Poly(ADP-ribose) polymerase interacts with novel Drosophila ribosomal proteins, L22 and l23a, with unique histone-like amino-terminal extensions.

Poly(ADP-ribose) polymerase (PARP) is a nuclear enzyme that recognizes and binds to the nicks and ends of DNA, and catalyses successive ADP-ribosylation reactions. To clarify the function of PARP at the molecular level, we searched proteins which interact with PARP. In the auto-modification domain of PARP in Drosophila, there is a putative leucine-zipper motif which can interact with other protein molecules. To find interacting proteins we examined the auto-modification domain of Drosophila PARP, using the Far-Western screening method.

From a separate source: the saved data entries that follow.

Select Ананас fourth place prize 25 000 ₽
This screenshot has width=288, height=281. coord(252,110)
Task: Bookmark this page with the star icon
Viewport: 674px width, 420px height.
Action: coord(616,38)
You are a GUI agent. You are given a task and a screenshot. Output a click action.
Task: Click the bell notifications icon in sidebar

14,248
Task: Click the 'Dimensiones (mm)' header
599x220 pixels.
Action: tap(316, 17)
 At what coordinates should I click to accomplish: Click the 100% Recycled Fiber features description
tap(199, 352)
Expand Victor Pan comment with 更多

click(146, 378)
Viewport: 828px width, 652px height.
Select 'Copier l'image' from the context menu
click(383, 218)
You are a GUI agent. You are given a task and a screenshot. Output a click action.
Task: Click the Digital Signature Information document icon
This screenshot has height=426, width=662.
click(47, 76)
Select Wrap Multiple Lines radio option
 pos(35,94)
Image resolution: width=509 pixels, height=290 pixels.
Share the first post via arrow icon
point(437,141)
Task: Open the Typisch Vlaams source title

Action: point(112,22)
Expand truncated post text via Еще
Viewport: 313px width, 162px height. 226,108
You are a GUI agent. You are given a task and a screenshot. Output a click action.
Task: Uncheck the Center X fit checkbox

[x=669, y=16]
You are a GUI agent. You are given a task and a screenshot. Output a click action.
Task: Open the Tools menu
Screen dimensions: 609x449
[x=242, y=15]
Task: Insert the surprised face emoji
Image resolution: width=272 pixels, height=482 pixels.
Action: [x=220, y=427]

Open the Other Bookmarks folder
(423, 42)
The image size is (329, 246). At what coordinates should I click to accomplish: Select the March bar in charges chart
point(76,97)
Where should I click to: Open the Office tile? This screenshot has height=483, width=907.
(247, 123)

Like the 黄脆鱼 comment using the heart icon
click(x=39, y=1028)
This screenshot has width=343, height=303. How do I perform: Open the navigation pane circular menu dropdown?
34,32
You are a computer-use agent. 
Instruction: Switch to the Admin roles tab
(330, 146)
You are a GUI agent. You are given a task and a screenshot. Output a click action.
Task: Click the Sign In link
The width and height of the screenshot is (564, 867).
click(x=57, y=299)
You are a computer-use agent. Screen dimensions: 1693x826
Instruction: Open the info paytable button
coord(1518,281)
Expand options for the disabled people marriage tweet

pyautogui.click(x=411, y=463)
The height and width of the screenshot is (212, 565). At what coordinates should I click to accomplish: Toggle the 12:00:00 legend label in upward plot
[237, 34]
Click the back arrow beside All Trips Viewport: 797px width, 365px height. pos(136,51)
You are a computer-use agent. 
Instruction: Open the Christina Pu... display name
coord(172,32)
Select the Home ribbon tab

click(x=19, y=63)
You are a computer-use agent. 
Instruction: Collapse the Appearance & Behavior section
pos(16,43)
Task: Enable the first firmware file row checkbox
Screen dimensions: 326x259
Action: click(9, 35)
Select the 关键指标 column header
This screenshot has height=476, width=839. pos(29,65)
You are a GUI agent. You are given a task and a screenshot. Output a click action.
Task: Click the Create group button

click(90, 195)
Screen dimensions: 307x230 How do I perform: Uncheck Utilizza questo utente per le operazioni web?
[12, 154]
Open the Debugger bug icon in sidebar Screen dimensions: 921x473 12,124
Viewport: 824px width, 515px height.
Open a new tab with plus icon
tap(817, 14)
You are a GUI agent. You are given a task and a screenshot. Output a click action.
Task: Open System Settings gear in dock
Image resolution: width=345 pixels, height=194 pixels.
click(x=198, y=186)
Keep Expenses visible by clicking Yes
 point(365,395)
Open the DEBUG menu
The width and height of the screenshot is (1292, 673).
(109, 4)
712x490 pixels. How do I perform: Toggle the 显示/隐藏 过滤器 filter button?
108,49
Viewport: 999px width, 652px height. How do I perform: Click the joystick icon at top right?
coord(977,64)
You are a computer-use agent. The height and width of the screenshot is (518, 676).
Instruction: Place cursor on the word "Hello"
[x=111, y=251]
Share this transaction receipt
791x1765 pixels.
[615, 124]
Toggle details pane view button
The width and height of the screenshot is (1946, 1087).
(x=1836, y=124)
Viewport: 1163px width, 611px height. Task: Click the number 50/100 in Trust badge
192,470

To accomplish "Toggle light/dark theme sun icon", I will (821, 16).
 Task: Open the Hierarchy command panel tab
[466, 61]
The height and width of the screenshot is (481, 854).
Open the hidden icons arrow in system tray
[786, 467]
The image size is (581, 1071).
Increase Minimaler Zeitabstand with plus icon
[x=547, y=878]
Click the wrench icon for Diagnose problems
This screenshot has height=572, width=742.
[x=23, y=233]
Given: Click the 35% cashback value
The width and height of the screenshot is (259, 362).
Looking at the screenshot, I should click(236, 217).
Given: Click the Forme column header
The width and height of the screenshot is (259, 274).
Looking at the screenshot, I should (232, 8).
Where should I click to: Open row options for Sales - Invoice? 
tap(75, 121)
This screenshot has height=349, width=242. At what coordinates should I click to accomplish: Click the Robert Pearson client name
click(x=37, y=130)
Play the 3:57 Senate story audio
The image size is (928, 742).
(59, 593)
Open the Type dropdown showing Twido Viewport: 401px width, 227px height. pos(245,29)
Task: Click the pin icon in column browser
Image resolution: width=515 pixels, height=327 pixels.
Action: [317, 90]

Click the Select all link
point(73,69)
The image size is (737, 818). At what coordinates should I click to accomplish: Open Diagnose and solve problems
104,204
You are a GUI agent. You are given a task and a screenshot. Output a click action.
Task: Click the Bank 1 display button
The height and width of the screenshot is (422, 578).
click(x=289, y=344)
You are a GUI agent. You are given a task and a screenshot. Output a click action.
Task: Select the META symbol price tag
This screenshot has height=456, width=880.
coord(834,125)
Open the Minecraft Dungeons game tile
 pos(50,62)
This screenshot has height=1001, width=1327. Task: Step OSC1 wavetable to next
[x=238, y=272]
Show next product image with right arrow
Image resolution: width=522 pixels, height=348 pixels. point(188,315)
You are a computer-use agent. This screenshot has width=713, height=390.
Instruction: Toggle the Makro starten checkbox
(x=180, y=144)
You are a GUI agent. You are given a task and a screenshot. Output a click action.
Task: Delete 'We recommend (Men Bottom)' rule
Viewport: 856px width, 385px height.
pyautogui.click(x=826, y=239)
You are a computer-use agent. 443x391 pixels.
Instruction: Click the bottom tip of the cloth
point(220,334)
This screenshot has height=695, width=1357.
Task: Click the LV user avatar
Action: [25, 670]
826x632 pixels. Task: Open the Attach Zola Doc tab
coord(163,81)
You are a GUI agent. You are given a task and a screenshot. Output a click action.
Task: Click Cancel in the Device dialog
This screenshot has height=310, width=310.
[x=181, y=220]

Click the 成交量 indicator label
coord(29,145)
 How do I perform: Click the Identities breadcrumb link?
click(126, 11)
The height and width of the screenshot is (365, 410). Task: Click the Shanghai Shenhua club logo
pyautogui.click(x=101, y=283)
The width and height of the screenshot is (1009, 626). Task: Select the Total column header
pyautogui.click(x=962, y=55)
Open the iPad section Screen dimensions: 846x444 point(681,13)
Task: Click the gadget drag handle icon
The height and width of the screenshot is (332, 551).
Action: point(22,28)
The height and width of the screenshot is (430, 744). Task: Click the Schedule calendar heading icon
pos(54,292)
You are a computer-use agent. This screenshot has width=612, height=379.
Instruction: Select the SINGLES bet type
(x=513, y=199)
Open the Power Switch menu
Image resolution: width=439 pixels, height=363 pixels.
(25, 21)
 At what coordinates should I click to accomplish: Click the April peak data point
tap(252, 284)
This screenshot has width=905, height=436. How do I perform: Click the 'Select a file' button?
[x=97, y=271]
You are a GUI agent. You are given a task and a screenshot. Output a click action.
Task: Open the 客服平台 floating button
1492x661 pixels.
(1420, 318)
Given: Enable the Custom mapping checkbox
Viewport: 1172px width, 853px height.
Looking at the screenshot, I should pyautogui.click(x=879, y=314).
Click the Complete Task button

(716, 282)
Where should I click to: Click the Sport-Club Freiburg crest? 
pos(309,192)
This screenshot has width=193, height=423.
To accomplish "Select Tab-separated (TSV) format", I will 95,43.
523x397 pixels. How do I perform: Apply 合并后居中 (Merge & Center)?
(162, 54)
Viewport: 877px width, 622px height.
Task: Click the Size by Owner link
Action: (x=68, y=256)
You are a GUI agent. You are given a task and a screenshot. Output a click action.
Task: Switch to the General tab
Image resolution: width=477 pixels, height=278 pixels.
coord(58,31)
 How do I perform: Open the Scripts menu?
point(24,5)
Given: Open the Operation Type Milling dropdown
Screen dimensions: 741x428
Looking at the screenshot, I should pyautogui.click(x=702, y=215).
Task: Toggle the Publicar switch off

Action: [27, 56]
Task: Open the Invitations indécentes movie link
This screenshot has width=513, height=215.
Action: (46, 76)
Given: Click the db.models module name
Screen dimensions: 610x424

From six independent cDNA clones isolated, we characterized two clones, PBP-3 and PBP-12. The predicted amino acid sequences from 109 to 269 of PBP-3 and from 184 to 312 of PBP-12 had more than 62% identities to mammalian L23a (rpl23a) and L22 (rpl22), the ribosomal proteins of the large subunit. This indicated that PBP-3 and PBP-12 are Drosophila homologues of L23a and L22, respectively. These Drosophila ribosomal protein L22 and L23a have additional Ala-, Lys- and Pro-rich sequences at the amino terminus, which have a resemblance to the carboxy-terminal portion of histone H1. Thus, Drosophila L22 and L23a might have two functions, namely the role of DNA-binding similar to histone H1 and the role of organizing the ribosome.[1]